Rachel Sennott ci insegna come portare l’Indie Sleaze 2.0

Il make-up si fa più libero e un po’ spettinato: è il ritorno dell’Indie Sleaze 2.0, l’estetica che guarda alla fine degli anni Duemila e riporta in primo piano occhi scuri, eyeliner sfumati, mascara intenso e quel tocco volutamente messy che rende il look più cool. La differenza? Oggi torna in una versione più fresca e facile da indossare, senza perdere quell’attitudine un po’ ribelle che l’ha resa iconica. A interpretare perfettamente la nuova tendenza è Rachel Sennott, attrice di Bottoms e I Love L.A.. Nei beauty look che ha sfoggiato sul red carpet lo sguardo è intenso e allungato, mentre le gote sono vivacizzate da tonalità calde. Il risultato è audace ma anche leggermente disordinato, proprio perché punta tutto sulle sfumature.
Il ritorno dell'Indie Sleaze e le siren eyes
La nuova Indie Sleaze non è una semplice operazione nostalgia. Se negli anni Duemila il trucco sembrava spesso il risultato di una lunga notte fuori, oggi quell’effetto viene ricreato con maggiore consapevolezza. Gli smokey eyes restano morbidi e sfumati, l’eyeliner e l’ombretto si allunga verso l’esterno per dar vita ai cosiddetti Siren Eyes, creando un effetto felino e ipnotico. A differenza del cat-eye più grafico e preciso, qui il tratto mantiene una certa morbidezza. Anche il blush segue la stessa filosofia. Le tonalità calde, dal pesca al terracotta, più che a dare colore, contribuiscono a costruire quell’effetto vissuto che è uno dei tratti distintivi della Indie Sleaze 2.0.
Labbra anni ’90 e Indie Sleaze
Anche le labbra hanno un ruolo preciso e riportano in auge il contorno scuro anni ’90. La matita torna a essere protagonista nelle tonalità, nocciola, taupe e caffè che definiscono il perimetro della bocca, mentre al centro spuntano nuance nude, rosate o leggermente più chiare. Su Rachel Sennott l’effetto non è quello di un contouring labbra esasperato, ma di una definizione molto morbida con il bordo che rimane percepibile, mentre il colore viene sfumato verso l’interno per evitare un contrasto troppo netto.

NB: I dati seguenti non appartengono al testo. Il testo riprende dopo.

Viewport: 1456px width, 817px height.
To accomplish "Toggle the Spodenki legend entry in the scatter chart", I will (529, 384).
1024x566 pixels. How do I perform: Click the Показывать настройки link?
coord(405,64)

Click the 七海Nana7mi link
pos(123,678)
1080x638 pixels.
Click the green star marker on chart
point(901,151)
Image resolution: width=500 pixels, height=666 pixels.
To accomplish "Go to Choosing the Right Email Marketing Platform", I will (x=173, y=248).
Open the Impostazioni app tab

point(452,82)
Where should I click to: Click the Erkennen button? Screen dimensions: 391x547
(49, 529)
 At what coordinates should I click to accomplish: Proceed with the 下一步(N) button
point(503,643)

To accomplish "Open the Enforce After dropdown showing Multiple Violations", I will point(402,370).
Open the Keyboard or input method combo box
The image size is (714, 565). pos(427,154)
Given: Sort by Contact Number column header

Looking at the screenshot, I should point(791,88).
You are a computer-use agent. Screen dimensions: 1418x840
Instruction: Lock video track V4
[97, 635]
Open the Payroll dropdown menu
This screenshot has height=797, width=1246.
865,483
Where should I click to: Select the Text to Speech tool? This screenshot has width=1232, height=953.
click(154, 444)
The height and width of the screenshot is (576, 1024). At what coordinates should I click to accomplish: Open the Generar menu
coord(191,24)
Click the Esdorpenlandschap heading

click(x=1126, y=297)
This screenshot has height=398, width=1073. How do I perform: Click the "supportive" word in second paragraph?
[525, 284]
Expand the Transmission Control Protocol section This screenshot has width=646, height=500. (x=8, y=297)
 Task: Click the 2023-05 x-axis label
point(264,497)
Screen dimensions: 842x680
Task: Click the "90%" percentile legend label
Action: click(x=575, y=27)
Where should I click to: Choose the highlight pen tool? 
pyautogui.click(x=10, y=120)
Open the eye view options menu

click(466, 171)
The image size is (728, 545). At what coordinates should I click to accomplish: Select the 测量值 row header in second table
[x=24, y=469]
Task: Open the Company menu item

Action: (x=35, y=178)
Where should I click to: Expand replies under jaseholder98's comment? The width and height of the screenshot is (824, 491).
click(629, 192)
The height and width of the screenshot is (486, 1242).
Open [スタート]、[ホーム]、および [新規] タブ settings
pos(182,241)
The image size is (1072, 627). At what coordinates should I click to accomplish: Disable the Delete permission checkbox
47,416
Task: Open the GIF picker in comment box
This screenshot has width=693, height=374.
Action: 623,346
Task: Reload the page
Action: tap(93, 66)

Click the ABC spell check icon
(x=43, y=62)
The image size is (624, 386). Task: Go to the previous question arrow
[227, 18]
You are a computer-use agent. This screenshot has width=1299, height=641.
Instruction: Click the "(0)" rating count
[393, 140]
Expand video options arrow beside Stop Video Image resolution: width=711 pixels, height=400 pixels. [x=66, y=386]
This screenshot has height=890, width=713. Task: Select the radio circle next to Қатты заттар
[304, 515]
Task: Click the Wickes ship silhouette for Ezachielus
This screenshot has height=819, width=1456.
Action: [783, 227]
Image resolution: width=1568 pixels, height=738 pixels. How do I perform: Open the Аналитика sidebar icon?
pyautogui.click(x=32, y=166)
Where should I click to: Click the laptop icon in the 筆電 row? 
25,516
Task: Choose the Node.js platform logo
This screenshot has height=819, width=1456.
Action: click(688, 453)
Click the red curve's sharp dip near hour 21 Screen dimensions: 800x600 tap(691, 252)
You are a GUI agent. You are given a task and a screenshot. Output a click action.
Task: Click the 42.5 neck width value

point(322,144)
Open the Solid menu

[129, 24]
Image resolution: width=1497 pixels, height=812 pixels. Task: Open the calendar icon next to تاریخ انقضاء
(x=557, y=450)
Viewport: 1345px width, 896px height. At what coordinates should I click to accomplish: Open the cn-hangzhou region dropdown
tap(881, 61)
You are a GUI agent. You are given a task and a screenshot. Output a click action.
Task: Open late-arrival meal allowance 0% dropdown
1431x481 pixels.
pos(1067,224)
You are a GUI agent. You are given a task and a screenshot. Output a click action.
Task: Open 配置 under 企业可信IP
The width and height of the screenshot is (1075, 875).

Il beauty look meno perfetto è quello più cool
La forza della Indie Sleaze 2.0 sta proprio qui: non chiede di essere impeccabili. Al contrario, invita a lasciare spazio alla personalità, alla texture e a quel piccolo margine di imprevedibilità che rende un make-up interessante. Rachel Sennott ne interpreta perfettamente lo spirito, mescolando occhi intensi, guance calde e labbra definite senza trasformare il beauty look in qualcosa di "too much".